# start of EXCERPTED PASSAGE

# Think Tank > Austrian Economics / Economic Theory >  Need help refuting argument comparing Austrian Economics to trickle down economics

## raanderson20

I'm trying to debate someone who is claiming Austrian Economics is trickle down by another name. 

Need some help. 

Any suggestions...??

----------


## Guitarzan

Send them here to visit the economics subforum.

----------


## bb_dg

When I was taught  Keynesian Economics, I came to the conclusion that Keynesianism is trickle down. Exactly what's his reasoning?

----------


## dannno

> When I was taught  Keynesian Economics, I came to the conclusion that Keynesianism is trickle down. Exactly what's his reasoning?


Yes, I have similar reasoning in that big corporations are given priority to massive amounts of cheap credit from the Fed. Not to mention all of the govt. subsidies. 

Austrian economics is trickle-up economics because it puts the consumers in charge instead of the government.

----------


## Sola_Fide

> I'm trying to debate someone who is claiming Austrian Economics is trickle down by another name. 
> 
> Need some help. 
> 
> Any suggestions...??


Trickle down economics is an idea about tax policy, whereas AE is concerned mostly with the business cycle theory.  He's confused about what the issues are.  Some of these supply-siders like Art Laffer are as clueless about the economy as hardcore Keyensians like Krugman.

----------


## Ben Bernanke

Trickle down usually refers to Reagonomics, or Supply-Side economics. So no, it's not, although Supply-siders draw a lot from Austrian thinking. 

http://www.capitalismmagazine.com/ec...straw-man.html

----------


## Sola_Fide

> Yes, I have similar reasoning in that big corporations are given priority to massive amounts of cheap credit from the Fed. Not to mention all of the govt. subsidies. 
> 
> Austrian economics is trickle-up economics because it puts the consumers in charge instead of the government.


Well said.

----------


## raanderson20

His reasoning was a two word response: Low taxes.

----------


## pipewerKz

Austrian is bottom up. Plans by the many, not by the few.

----------


## pipewerKz

> His reasoning was a two word response: Low taxes.


Did you ask how actually letting people keep their money instead of giving it to big government to pass it out is bad?

----------


## StilesBC

AE argues that failure is the market's mechanism for redistributing assets from the incompetent to the competent.   Without failure, wealth transfers cannot occur properly.  The incompetent (bankers are a good example nowadays), have been legislated wealth security via bailouts.  That is not what it is about.  Nor is it about inflation gradually stealing from the poor via price inflation of necessities and giving to the already wealthy via asset price inflation that is explicitly guaranteed by the Fed.

# end of EXCERPTED PASSAGE

*TASKS TO COMPLETE*:
A – In the forum thread on Austrian economics and trickle-down, what two-word reply did the opponent give as his reasoning?
B – Continue the forum thread on Austrian economics and trickle-down, starting right after its final sentence.

# start of SOURCE EXCERPT

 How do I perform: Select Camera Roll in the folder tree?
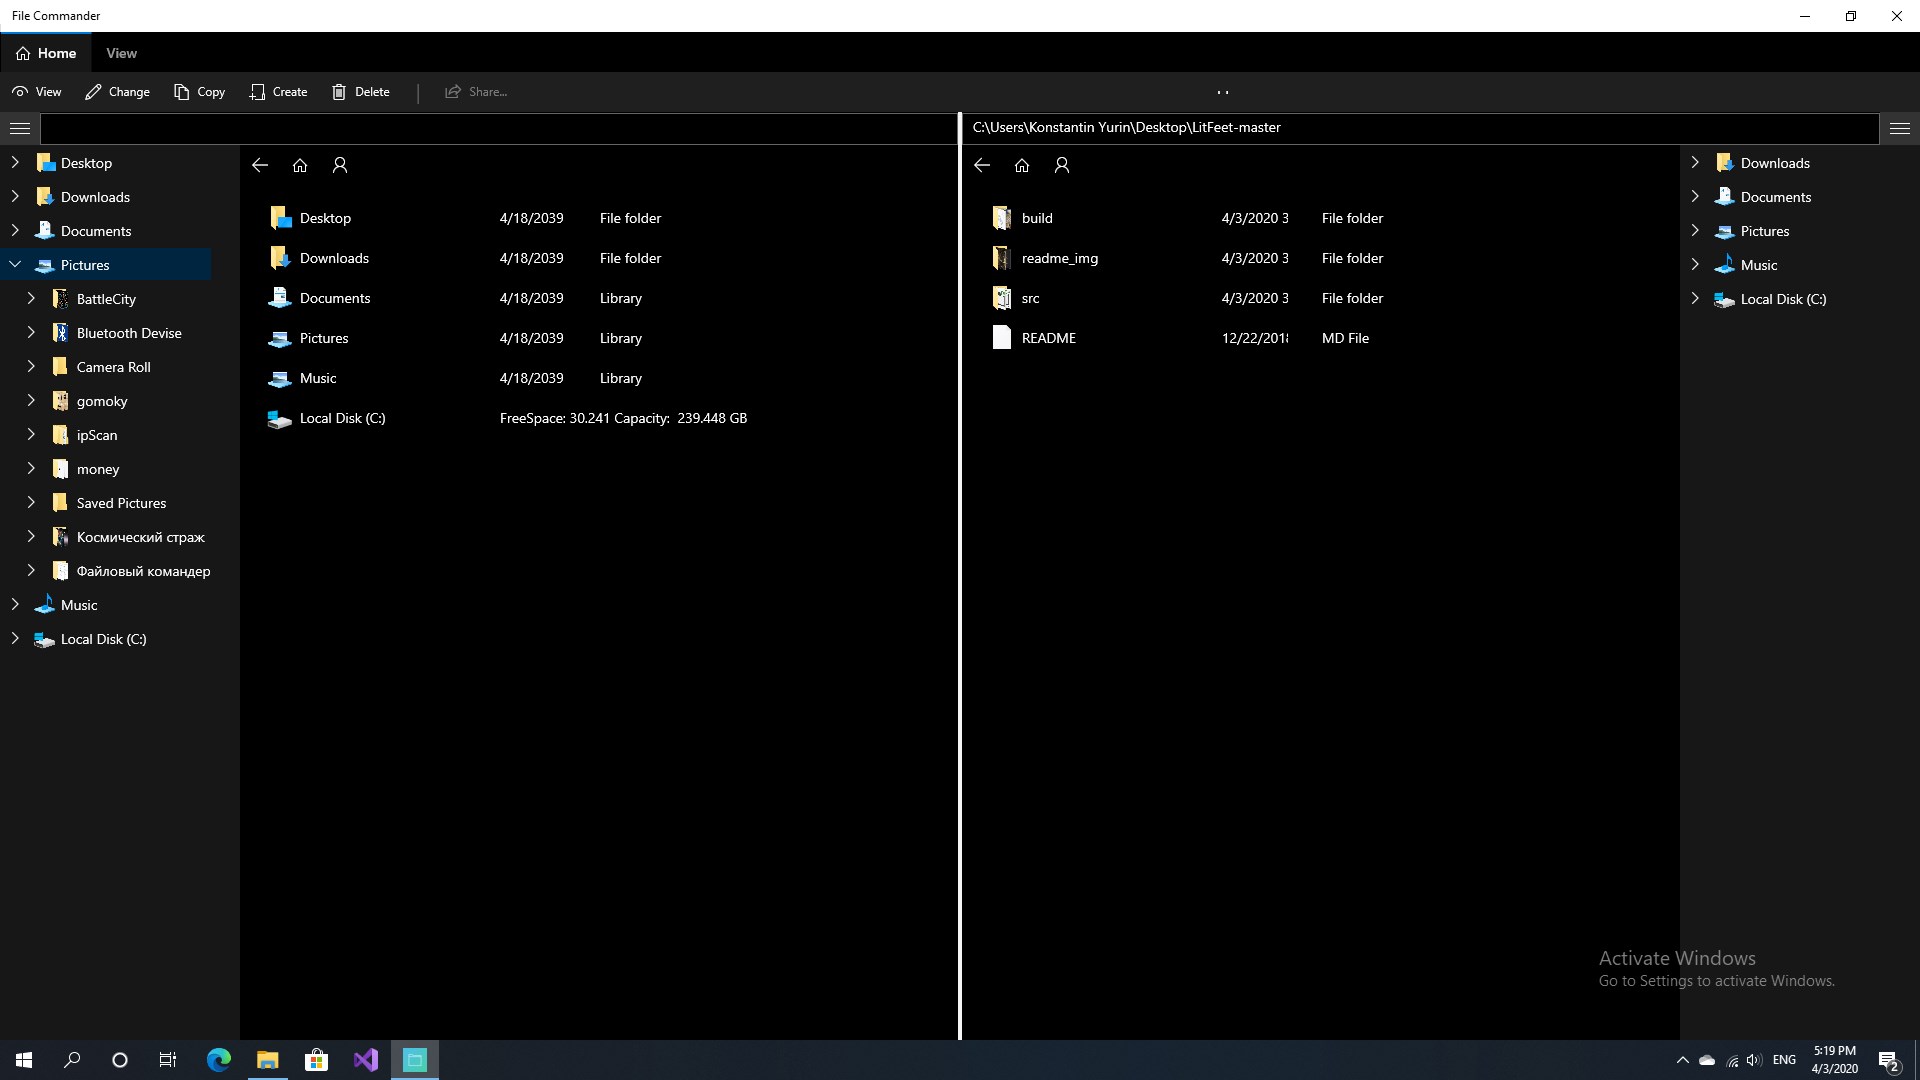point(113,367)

# end of SOURCE EXCERPT

*THE REPLIES*:
A – Low taxes.

B –
Nowhere does AE claim that free markets create prosperity for all like magic.  It creates an environment where people can raise their standard of living unhindered by government force and coercion to do otherwise.  Individuals are just as likely to fail as succeed at this.  But their success or failure will be their own entirely.  This is the only ethical way of determining wealth distribution.  All other methods require the use of force or coercion - both being unethical.  

If this person thinks "low taxes" are the mechanism for achieving a trickle-down effect under AE, he/she is not all that sophisticated in their understanding of it.

----------


## AlexMerced

> I'm trying to debate someone who is claiming Austrian Economics is trickle down by another name. 
> 
> Need some help. 
> 
> Any suggestions...??


Send him to LearnEconomicsNow.com as an Ex-Liberal, I know how they think and can be pretty effective.

----------


## erowe1

> I'm trying to debate someone who is claiming Austrian Economics is trickle down by another name. 
> 
> Need some help. 
> 
> Any suggestions...??


Isn't the Obama stimulus trickle down by another name?

----------


## zyphex

Keynesians also claim that cutting taxes stimulate the economy and create jobs (See Mundell-Fleming model). So if he wants to play the trickle-down game, you can play it back at him.

----------


## brandon

Tell him you would rather discuss specifics than argue semantics. Tell him trickle-down/up/whatever are stupid buzzwords meant to illustrate complex subjects to the ignorant masses, and you would rather rise above that.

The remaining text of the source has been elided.